The European Commission today published its EU-US Privacy Shield report, following the second annual review of the programme.
The EU-US Privacy Shield report found that the US has continued to provide adequate protection and security for data transferred from the EU to the US under the Privacy Shield, which aims to guarantee the fundamental rights of EU residents whose data is transferred from the EU to certified companies in the US for commercial reasons. The report noted that the framework of the Privacy Shield had been markedly improved by the US’s implementation of recommendations laid out in last year’s review.
The US Department of Commerce has strengthened its certification process and implemented random spot checks on certified businesses to ensure they remain compliant with the terms of the Privacy Shield, the EU-US Privacy Shield report found. Meanwhile the Federal Trade Commission is conducting an ongoing data privacy investigation with regard to the Cambridge Analytica scandal.
While the progress of the Privacy Shield was found to have been mostly positive, the EU-US Privacy Shield report highlighted the continued absence of a permanent Ombudsperson to oversee the arrangement. The Commission stated it expects a permanent Ombudsperson to be appointed by 28 February 2019; if this does not happen, the Commission will examine the possibility of taking further measures in line with the General Data Protection Regulation.

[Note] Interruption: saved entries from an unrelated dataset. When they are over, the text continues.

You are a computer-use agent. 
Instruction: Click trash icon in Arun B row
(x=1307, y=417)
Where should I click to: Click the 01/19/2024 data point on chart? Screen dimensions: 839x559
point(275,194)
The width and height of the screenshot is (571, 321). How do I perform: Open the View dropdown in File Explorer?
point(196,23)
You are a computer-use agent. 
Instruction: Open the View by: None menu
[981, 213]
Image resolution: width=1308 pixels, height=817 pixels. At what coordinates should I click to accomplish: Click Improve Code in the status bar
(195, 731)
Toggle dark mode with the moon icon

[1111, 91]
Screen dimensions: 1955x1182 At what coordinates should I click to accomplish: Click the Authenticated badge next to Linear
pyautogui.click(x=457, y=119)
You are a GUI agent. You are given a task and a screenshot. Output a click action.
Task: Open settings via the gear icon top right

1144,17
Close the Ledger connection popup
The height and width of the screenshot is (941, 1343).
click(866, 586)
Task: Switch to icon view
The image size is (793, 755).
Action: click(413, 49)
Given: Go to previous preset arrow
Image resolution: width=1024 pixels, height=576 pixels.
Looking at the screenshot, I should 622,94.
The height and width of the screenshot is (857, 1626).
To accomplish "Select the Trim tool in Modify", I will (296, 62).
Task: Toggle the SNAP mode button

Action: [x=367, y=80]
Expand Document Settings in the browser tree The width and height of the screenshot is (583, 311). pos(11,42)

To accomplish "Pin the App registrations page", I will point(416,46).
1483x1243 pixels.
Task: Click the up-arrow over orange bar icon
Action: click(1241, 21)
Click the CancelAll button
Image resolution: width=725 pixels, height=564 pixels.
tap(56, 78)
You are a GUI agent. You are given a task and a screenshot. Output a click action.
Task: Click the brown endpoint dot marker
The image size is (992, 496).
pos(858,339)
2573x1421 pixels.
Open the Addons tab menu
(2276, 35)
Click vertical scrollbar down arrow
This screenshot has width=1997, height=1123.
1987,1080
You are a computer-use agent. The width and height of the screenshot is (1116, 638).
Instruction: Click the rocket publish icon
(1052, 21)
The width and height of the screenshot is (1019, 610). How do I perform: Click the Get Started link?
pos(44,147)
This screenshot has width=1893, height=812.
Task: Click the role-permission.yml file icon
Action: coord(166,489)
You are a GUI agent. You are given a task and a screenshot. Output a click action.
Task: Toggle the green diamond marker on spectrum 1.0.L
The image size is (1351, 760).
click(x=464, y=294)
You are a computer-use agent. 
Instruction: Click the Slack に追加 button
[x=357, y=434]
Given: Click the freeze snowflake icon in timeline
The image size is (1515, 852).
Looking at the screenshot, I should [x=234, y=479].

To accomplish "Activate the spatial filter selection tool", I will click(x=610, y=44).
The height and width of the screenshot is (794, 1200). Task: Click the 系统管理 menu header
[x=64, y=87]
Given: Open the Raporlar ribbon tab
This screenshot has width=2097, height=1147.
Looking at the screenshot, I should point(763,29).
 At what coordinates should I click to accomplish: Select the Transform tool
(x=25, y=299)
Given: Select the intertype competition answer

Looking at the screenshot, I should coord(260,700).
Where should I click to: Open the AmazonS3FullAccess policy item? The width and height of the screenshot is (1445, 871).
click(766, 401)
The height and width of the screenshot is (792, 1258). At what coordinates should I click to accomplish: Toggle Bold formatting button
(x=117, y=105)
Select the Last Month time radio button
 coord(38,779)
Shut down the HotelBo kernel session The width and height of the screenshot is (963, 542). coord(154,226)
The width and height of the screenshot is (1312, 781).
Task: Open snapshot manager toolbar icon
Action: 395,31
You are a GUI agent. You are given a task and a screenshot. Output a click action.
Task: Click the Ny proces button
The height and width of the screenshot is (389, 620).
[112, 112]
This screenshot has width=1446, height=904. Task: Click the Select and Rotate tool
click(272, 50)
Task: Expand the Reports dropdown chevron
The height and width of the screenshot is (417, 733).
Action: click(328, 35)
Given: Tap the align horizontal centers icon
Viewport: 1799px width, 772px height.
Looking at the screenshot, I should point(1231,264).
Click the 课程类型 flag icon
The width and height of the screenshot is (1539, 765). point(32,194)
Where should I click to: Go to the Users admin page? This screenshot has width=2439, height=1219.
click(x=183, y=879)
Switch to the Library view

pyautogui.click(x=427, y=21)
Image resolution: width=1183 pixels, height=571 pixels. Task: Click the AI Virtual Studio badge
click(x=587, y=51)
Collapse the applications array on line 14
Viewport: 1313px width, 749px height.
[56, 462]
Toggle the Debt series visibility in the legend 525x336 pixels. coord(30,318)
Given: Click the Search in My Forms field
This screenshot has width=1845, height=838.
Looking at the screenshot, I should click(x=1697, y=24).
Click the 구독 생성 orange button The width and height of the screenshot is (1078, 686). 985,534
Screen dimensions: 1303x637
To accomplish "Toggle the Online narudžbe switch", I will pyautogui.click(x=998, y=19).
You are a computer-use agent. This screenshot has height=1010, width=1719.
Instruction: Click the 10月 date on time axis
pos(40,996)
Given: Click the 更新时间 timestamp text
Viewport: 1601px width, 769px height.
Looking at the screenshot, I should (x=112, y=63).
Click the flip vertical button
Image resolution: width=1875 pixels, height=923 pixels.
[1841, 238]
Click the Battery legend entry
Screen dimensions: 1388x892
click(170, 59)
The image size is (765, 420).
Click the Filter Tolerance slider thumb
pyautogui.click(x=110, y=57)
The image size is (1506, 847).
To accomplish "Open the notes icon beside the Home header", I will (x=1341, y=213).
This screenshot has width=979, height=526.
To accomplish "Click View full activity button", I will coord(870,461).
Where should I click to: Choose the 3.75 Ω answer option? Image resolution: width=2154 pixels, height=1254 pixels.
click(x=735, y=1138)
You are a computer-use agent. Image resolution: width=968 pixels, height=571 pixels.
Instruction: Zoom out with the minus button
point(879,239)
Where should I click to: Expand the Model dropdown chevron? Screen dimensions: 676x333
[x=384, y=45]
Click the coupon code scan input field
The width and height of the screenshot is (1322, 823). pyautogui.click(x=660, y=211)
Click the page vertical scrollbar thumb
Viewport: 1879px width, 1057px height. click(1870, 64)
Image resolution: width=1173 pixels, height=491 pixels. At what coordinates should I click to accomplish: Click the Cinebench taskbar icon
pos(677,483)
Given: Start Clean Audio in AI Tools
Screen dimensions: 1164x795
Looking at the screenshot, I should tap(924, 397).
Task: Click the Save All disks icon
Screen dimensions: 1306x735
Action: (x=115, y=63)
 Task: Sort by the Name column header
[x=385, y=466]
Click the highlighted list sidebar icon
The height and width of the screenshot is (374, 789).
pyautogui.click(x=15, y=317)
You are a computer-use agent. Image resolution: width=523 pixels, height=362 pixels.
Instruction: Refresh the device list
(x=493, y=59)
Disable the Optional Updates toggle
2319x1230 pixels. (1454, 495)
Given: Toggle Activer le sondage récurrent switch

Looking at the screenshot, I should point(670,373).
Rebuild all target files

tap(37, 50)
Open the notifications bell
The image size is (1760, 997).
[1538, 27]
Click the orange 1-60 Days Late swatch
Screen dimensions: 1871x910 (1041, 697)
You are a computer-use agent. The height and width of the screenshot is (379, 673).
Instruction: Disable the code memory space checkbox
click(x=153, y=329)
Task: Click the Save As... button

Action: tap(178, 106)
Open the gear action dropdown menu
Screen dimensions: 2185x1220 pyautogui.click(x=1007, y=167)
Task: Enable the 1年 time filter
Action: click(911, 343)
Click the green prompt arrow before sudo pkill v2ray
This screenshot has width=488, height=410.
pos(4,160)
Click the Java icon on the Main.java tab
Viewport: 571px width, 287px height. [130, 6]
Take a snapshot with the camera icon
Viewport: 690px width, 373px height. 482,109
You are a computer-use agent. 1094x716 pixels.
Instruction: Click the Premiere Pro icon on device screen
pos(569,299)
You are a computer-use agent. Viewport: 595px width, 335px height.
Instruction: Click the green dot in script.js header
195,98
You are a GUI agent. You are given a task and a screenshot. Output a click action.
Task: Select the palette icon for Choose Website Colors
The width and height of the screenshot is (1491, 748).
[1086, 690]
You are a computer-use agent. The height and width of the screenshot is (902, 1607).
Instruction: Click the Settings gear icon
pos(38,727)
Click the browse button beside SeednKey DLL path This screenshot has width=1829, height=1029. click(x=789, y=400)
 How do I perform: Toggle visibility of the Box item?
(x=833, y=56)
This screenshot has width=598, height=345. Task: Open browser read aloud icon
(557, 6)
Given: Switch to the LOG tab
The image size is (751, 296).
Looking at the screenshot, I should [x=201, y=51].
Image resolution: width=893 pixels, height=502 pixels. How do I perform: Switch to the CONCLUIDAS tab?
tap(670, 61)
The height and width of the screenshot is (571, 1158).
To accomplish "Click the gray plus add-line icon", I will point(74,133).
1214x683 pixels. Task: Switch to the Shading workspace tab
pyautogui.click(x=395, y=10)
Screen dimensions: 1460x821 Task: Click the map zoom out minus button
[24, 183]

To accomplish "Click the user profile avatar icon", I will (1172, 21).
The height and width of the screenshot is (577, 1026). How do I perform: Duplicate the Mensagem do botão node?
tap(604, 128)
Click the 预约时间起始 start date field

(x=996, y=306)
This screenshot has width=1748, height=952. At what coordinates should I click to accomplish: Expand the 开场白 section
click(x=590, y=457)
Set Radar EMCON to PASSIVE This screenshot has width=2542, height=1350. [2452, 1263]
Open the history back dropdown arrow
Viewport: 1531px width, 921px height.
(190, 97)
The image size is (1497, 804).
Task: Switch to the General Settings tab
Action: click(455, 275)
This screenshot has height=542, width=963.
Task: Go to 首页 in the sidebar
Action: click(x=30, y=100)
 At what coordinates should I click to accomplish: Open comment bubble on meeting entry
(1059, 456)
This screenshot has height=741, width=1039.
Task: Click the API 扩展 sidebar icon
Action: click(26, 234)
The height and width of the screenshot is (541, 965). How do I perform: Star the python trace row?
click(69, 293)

Andrus Ansip, Commission Vice-President for the Digital Single Market, said: “[The EU-US Privacy Shield report] shows that the Privacy Shield is generally a success. More than 3,850 companies have been certified, including companies like Google, Microsoft and IBM – along with many SMEs. This provides an operational ground to continuously improve and strengthen the way the Privacy Shield works. We now expect our American partners to nominate the Ombudsperson on a permanent basis, so we can make sure that our EU-US relations in data protection are fully trustworthy.”
The EU-US Privacy Shield report will be passed to the European Parliament, the Council of Europe, the European Data Protection Board; and the US authorities.